▸ **REQUIRED ACTION**
Pull out every line from the listing that has the word "Tick".

▸ **INFORMATION SHOWN**
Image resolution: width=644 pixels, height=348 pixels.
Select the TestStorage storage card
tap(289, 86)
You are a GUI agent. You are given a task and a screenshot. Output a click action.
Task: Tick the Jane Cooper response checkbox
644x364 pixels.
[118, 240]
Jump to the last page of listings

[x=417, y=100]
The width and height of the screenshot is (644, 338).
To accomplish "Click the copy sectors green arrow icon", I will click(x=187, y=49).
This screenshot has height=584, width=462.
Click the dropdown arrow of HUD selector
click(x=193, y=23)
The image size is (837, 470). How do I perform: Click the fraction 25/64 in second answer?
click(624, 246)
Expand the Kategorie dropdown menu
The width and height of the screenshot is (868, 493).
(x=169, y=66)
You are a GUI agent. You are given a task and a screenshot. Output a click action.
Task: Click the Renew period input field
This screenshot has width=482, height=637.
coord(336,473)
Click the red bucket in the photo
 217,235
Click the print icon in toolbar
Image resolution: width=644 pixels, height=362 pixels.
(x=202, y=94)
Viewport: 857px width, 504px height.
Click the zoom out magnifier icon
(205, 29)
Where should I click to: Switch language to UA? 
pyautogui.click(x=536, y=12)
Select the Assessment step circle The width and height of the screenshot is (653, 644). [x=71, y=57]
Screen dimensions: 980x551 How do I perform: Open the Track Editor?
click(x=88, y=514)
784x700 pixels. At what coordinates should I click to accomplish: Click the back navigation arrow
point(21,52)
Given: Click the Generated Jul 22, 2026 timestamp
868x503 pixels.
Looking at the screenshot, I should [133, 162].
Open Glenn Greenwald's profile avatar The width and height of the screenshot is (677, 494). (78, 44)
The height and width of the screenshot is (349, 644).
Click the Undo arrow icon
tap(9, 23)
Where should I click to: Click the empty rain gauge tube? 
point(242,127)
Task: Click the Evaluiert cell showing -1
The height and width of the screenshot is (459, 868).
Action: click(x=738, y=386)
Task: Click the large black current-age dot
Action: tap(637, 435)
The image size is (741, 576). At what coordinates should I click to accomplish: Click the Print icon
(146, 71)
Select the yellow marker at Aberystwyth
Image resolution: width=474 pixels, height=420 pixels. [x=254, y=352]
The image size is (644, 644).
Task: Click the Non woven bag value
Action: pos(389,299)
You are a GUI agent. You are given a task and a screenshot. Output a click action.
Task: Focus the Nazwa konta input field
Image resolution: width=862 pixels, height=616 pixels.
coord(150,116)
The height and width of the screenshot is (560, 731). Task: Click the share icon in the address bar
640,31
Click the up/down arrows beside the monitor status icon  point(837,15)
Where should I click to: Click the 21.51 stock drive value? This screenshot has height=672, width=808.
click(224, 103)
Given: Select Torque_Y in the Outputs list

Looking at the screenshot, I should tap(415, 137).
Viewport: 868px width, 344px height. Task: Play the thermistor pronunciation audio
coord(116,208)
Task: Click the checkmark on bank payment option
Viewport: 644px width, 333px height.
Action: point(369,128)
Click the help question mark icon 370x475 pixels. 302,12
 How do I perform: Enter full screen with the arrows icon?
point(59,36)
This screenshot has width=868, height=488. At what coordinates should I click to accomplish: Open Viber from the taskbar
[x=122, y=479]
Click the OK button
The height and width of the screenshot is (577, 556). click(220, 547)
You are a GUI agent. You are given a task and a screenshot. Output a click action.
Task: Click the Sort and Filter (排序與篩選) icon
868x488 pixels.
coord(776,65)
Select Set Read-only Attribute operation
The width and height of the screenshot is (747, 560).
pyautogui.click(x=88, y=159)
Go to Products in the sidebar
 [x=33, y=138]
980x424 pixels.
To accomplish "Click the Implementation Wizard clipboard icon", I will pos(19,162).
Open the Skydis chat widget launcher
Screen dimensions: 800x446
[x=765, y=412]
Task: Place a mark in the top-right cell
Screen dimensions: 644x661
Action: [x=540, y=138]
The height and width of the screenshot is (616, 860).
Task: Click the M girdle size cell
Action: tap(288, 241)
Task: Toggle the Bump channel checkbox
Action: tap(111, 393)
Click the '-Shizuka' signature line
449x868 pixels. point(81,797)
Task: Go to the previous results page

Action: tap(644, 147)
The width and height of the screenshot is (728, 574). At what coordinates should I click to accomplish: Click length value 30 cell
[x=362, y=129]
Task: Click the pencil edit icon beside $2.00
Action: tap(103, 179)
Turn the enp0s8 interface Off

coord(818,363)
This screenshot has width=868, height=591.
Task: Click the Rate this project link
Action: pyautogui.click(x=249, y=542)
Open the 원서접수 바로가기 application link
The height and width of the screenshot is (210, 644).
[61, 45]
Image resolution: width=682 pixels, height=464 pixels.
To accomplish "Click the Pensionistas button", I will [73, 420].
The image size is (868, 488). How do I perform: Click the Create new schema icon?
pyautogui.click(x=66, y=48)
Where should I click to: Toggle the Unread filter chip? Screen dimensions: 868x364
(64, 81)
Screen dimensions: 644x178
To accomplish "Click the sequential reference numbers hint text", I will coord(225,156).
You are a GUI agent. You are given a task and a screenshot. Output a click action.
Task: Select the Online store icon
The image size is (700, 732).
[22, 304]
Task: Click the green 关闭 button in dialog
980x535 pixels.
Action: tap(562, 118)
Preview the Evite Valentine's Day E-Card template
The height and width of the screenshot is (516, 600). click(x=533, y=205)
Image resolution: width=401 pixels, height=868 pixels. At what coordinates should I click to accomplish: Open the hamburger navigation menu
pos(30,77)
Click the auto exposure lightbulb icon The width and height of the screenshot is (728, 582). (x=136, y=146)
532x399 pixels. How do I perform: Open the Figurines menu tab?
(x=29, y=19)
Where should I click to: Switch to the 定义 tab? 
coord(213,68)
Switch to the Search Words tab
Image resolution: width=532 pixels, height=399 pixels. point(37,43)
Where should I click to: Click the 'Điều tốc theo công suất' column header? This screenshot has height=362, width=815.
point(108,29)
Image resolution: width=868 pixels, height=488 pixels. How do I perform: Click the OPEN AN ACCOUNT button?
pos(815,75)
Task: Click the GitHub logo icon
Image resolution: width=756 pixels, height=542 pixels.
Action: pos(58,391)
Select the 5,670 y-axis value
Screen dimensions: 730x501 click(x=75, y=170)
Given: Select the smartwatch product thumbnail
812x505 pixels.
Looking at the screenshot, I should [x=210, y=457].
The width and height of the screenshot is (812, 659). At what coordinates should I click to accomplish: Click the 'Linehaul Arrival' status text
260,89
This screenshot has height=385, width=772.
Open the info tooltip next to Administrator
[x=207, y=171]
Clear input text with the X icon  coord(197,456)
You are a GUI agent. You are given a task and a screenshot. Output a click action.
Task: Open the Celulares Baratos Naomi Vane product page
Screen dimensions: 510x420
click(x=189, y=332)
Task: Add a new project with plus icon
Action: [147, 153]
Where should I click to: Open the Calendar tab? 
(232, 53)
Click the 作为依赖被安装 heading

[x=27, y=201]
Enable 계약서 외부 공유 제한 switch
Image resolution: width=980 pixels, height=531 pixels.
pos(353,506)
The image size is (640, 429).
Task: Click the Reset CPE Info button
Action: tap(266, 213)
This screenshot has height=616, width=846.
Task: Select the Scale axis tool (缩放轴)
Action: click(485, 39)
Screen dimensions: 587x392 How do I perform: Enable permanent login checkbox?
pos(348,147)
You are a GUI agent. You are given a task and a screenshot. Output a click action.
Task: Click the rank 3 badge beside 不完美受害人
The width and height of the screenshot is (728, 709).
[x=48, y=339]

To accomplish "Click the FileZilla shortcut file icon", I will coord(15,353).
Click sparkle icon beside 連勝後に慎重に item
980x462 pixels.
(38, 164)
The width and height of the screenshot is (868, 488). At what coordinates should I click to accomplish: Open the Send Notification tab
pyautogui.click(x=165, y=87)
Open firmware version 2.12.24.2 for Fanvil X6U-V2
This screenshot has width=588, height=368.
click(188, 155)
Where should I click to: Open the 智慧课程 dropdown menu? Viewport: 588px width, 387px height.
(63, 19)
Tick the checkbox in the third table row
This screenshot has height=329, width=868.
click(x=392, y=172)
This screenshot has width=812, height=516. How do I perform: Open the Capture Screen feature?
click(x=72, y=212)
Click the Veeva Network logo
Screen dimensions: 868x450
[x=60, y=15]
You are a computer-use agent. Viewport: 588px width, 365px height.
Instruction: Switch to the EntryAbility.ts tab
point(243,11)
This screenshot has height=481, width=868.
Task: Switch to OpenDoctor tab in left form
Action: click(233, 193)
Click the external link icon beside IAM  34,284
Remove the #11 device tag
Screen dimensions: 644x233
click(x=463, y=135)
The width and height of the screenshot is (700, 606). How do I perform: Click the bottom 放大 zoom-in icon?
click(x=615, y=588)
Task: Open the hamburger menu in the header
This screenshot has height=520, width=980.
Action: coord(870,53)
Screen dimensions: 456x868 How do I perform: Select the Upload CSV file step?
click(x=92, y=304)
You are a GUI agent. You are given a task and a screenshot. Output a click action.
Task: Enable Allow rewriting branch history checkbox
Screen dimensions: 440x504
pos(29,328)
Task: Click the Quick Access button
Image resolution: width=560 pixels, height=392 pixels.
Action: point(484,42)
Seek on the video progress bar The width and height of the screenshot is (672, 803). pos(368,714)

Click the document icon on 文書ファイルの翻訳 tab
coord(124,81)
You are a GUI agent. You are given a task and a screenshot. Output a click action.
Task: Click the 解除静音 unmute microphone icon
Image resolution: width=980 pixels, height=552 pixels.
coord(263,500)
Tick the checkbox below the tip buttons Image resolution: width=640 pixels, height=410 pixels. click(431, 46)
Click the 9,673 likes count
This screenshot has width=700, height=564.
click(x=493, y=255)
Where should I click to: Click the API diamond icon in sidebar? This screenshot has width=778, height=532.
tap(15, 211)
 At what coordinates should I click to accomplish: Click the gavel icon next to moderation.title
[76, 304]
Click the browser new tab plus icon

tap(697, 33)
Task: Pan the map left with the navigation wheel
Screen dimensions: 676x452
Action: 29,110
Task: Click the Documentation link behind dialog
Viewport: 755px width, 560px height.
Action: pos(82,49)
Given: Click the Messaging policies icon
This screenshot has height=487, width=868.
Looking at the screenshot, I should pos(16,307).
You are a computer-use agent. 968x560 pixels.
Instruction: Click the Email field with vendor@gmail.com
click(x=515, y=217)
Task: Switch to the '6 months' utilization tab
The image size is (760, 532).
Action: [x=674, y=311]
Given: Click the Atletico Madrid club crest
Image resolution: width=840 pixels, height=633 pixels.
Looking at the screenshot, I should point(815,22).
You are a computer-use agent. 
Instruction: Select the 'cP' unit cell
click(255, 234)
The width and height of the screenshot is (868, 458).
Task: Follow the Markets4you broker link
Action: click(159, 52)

▸ **YOUR RESPONSE**
Task: Tick the Jane Cooper response checkbox
Tick the checkbox in the third table row
Tick the checkbox below the tip buttons Image resolution: width=640 pixels, height=410 pixels. click(431, 46)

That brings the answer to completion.